**What to produce**
Copies of all lines that contain "agent" are needed; take them from the data below.

[Stored data entries]
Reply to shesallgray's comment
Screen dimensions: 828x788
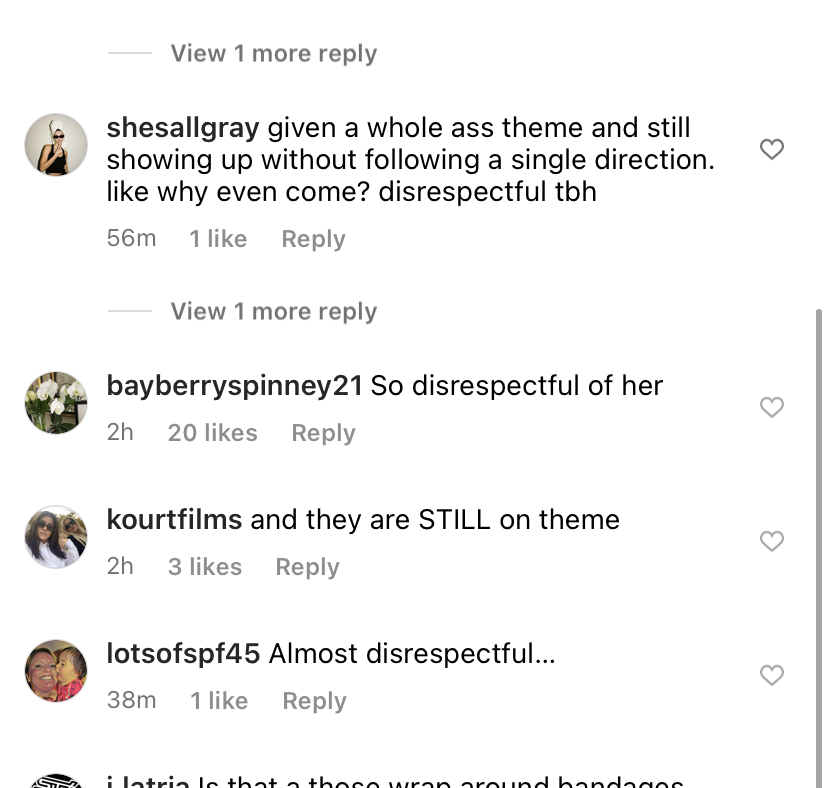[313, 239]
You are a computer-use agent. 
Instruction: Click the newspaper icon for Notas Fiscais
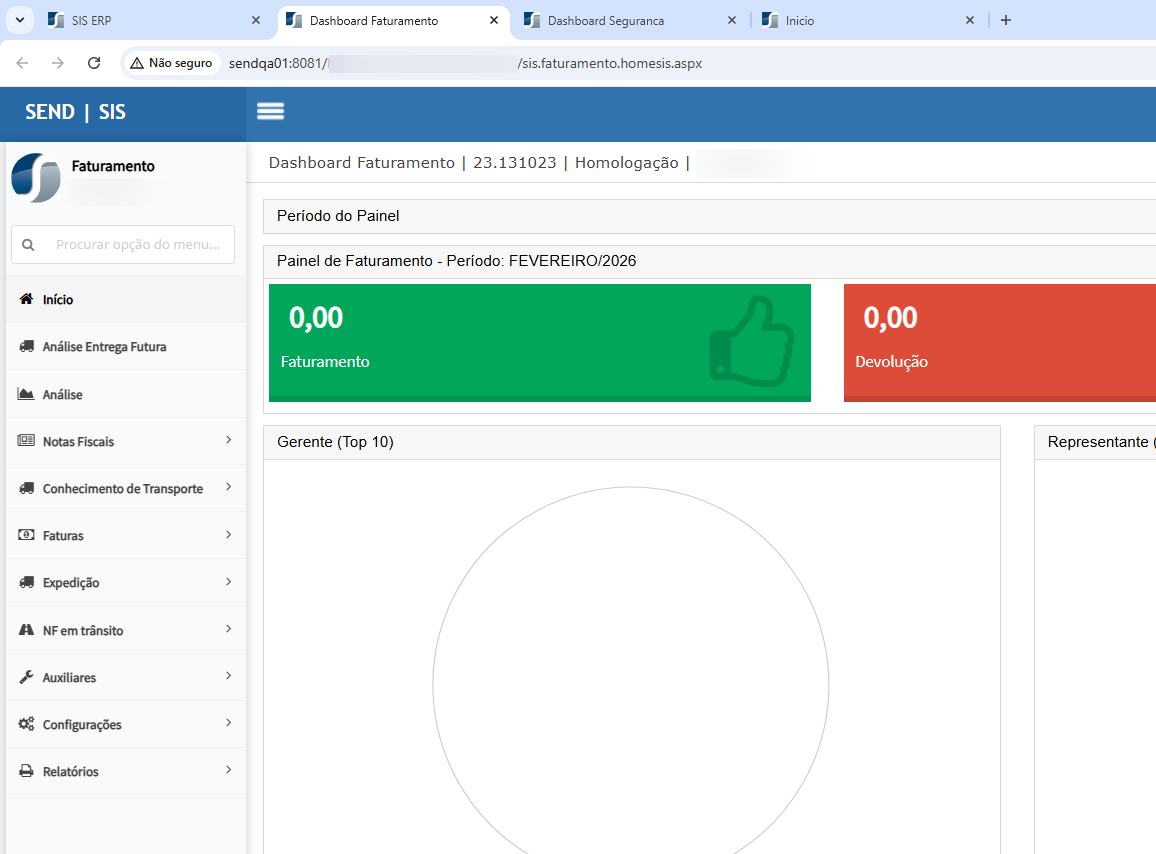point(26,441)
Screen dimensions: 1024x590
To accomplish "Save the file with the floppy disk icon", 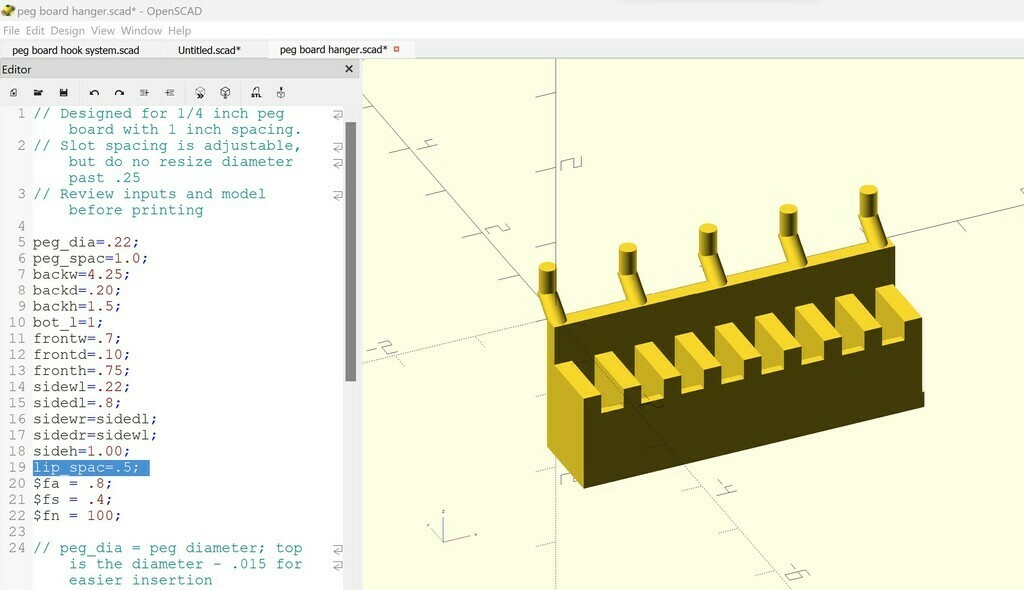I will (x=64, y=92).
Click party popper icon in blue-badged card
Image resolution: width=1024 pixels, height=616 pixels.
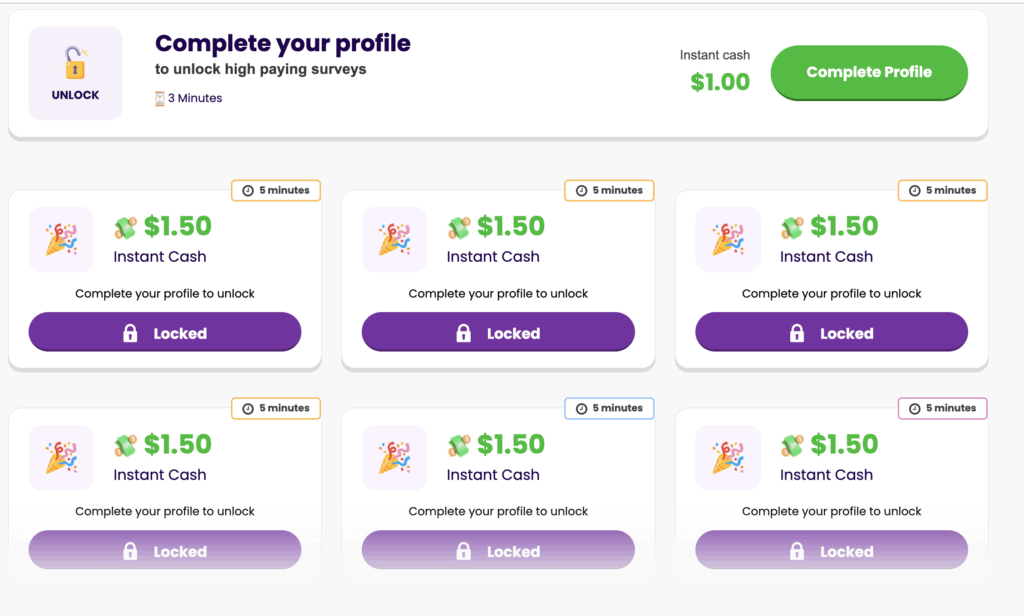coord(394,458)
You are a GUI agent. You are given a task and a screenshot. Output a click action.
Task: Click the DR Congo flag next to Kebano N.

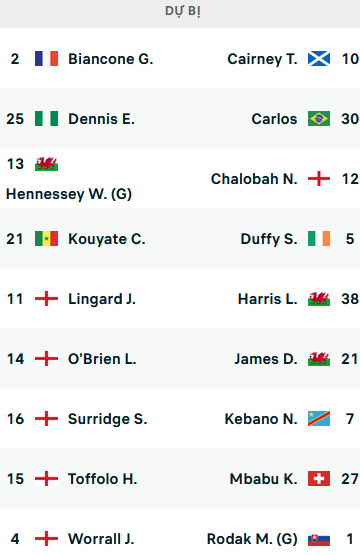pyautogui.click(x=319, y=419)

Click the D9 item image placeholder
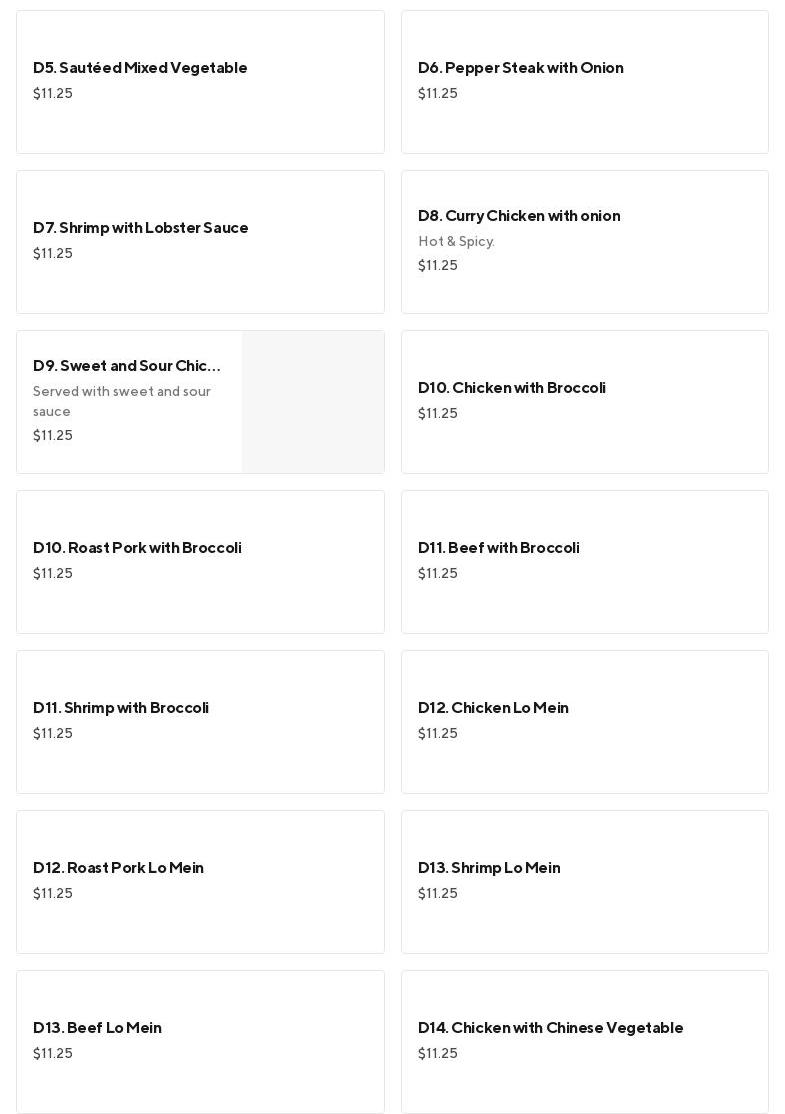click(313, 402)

**Solution below**
You are a computer-use agent. 
You are a GUI agent. You are given a task and a screenshot. Output a click action.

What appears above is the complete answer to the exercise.